Pro Tips After Installation
- Using your phone as a WiFi hotspot is the way to go since you take advantage of the T10’s 5ghz WiFi.
- Disable SIM1 (China eSIM). It may cause issues if you introduce American SIM cards as they conflict with each other. SIM2 is where you’d add your local SIM card if that’s direction you go.
- Known SIM cards that work: T-Mobile (and their variants like Mint mobile). Also note that ATT works, however once they kill 3g it will no longer work. SIM cards from all other carriers like Verizon and Sprint will not work.
- After installing, perform a factory reset, which will remove any China network settings from the factory. Be sure to follow this path: Settings > general > factory reset
- Also, remember that this is essentially an android tablet for your car, and occasionally you’ll need to perform reboots if you encounter anything funky, just like you would on a cell phone or computer.
- Soft reboot is done by the pull down menu on top and hitting reset. 90% of the time a soft reset will take care of any anomalies.
- After making a setting change usually a hard reset is needed for it to take. Hard reset is done by pressing the reset button on the faceplate with a paper clip or SIM card tool.
- Test your reverse camera. If it looks like the below photo, you’ll need to go into camera settings and switch from PAL to NTSC. The default in mine was PAL, which is a video format standard used in Europe.
Back up camera with PAL setting
Back up camera with NTSC setting and Rigd Ultraswing blocking my view. Thanks to Mark Mollat, aka ofrd_adv for the help and technical info in this section!
When everything was all back together and I powered up the fully installed T10, it was a bit like the 4Runner came to life. I didn’t have anything against the OEM head unit other than the scratch I’d previously put in the screen. It worked and did it’s job. But, once you have a legitimate fully functioning smart device in your dash, you see what you’ve been missing.
I’m an iOS guy and was a bit concerned about connectivity with the T10. With a few taps, my phone was connected wirelessly and playing music. No problems at all. And the sound is noticeably better. Just having an EQ makes a big difference to me as well.
The one thing that could be improved is the microphone. When stopped without the engine running, the person on the other end of a phone call can hear you at about an 8 out of 10. As soon as you start driving, the engine noise and road noise must effect the mic and it drops to 5 out of 10. As my lady said, I sounded like I was under water, and she got annoyed and didn’t want to talk to me. If you want to change out the mic, there’s a mod for it. Just not getting into that here.

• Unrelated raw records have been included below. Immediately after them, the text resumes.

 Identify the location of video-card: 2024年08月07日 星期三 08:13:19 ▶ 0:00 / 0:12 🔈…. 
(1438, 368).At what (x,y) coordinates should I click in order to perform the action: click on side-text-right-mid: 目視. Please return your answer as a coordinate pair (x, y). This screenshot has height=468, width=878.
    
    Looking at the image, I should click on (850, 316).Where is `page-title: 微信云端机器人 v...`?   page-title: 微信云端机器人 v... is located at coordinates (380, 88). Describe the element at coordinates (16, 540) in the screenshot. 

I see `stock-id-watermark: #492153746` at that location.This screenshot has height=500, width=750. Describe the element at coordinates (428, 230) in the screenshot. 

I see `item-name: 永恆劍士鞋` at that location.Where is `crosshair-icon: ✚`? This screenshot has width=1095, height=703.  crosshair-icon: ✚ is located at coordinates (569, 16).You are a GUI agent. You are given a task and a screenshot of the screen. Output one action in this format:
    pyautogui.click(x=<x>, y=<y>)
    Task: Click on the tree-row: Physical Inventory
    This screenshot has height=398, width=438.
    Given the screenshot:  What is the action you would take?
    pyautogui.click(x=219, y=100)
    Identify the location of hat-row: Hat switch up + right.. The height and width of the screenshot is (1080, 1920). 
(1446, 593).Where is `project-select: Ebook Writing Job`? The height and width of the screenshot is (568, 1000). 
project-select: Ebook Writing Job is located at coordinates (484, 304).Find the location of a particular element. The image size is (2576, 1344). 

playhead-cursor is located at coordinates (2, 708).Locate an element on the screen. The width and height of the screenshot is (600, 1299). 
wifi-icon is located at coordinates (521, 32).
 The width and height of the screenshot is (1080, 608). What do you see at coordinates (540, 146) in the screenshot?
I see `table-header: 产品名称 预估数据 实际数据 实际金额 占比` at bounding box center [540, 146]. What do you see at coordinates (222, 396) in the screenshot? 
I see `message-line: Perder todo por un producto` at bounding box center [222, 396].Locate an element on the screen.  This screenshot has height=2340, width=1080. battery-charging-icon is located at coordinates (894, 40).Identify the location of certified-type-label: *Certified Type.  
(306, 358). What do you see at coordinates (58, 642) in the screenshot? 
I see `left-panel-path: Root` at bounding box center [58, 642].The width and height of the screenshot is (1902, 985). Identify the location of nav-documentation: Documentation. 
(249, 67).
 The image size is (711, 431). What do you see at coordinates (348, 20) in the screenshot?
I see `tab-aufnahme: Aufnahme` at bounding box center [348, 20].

Beyond these basics, just play around. Download apps. Google stuff. Do all the things you do with a new tablet or smartphone. With the T10, the possibilities seem almost endless. I’m personally just touching the surface (literally and figuratively), but my 18 yr old son taps around on it like he was born with it in-hand. Which… I guess he kinda was. Thanks for the help, Deegan! And thanks again to @ofrd_adv for the technical help and advice via text.
As a bonus the T10 was loaded with a few Britney Spears songs. Thank goodness she’s getting the royalties now that her father stepped down from his conservatorship. Enjoy!